ベテラン画家の妻が心配していたのは…? 命を懸けた修復作業

修復作業の最終年。実は入野さんの身体は、がんに侵されていました。泰子さんは、交通整理だけでなく、壁の汚れを落として画を描く前の下準備を手伝うという、まさ二人三脚の作業でした。
入野さんの妻・泰子さん:
「最後の40mをやらずに死ぬわけにいかないって、主人は本当に命懸けでやっていました」

その年のRCCのインタビューに、入野さんは「仕事をすると元気が出る。ここへ来ると。(完成して)来年からできないかと思ったら、ちょっと寂しい」と応えています。
描き変え作業を終えたのは、2013年5月31日。「絵巻」を元に描かれた壁画は、まさに「絵巻物」のような状態に仕上がりました。
そして翌日、入野さんは発熱し、その年の10月に亡くなりました。

壁画の中には、城下町の壁に鳥の絵を描く男性と、すぐそばに寄り添う女性の姿を見つけることができます。
2024年以降に始まる拘置所の建て替えで、壁画は取り壊される予定です。
妻の泰子さんら「保存の会」は、当初望んでいた現物保存については、あまりに高額な費用がかかるために断念。現在は、陶板画として復元し広島城近くで展示されることを望んでいます。

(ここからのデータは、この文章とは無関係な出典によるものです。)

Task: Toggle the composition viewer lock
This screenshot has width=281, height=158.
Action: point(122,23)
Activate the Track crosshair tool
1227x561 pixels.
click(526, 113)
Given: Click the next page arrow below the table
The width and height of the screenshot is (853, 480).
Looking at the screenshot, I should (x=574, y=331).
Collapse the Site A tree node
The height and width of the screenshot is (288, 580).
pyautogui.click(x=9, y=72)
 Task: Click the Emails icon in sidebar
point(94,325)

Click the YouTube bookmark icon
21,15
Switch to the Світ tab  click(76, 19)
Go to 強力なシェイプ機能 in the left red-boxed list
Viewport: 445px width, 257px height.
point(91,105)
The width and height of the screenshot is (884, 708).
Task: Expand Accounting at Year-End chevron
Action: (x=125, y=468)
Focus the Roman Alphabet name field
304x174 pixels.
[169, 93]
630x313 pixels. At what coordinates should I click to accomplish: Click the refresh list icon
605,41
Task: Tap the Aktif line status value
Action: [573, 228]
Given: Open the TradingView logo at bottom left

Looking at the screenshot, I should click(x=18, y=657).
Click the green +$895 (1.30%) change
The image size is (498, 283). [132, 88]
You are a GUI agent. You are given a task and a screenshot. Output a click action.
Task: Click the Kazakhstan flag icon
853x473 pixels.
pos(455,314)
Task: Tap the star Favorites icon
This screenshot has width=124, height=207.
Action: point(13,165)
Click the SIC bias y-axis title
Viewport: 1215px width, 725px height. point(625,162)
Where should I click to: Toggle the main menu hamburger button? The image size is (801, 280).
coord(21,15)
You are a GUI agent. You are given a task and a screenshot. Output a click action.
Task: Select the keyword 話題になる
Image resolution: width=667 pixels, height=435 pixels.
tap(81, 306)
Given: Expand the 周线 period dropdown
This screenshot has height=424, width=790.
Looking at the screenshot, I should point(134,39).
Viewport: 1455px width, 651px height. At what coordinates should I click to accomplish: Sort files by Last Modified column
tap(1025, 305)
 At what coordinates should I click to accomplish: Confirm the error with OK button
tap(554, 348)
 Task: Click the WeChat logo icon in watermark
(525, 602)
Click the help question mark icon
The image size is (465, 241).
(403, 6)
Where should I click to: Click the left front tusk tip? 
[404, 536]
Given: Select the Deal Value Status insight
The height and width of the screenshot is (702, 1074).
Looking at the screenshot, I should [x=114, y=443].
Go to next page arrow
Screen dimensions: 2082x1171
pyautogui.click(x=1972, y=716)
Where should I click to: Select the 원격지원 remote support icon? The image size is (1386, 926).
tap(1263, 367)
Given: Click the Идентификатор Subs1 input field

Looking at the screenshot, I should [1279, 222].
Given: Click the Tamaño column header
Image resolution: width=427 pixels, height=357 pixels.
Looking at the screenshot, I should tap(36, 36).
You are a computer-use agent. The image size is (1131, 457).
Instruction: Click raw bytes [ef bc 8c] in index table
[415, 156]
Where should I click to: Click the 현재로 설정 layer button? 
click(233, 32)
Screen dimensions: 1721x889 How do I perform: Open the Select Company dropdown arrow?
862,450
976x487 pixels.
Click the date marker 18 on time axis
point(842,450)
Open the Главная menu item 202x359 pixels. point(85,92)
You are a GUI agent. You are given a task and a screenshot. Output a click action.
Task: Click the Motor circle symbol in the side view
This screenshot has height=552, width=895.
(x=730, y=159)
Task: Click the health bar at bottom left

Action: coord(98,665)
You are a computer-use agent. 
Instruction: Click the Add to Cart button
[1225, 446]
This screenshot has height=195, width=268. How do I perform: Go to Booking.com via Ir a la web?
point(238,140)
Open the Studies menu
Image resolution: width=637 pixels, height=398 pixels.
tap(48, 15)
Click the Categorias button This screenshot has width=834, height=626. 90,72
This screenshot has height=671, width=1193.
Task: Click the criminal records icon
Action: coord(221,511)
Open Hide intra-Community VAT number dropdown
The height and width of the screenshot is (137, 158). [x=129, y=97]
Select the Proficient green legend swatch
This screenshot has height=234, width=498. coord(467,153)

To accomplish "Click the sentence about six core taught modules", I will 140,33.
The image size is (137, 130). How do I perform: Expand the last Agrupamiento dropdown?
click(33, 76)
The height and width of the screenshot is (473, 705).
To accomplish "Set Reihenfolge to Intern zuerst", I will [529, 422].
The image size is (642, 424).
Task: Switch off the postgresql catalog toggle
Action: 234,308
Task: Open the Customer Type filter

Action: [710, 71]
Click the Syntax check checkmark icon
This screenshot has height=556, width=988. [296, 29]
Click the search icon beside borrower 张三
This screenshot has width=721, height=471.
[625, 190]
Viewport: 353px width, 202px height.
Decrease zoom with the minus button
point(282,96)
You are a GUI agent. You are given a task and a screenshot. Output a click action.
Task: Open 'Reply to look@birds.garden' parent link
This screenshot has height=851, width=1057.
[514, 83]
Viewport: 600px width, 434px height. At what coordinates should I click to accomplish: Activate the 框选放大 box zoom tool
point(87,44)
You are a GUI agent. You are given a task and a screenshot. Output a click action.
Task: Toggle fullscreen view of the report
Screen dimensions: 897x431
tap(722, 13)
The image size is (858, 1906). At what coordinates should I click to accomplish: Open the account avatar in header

「保存の会」では、現物があるうちに、より多くの人に入野さんの思いを感じて欲しいと、見学会を開きます。
泰子さんは、「江戸時代の平和な時代だったと感じるような生命力を感じるような壁画。戦後、被爆によって色んなものがなくなってしまった広島が復興する生命力と重ね合わせて主人は書いたのではないか」と話します。
入野さんの下絵では描かれていたのに、実際の壁面には「描くべからず」とされたモチーフがなんだったのか? 当時を知る小林さんのガイドで聞くことができるはずです。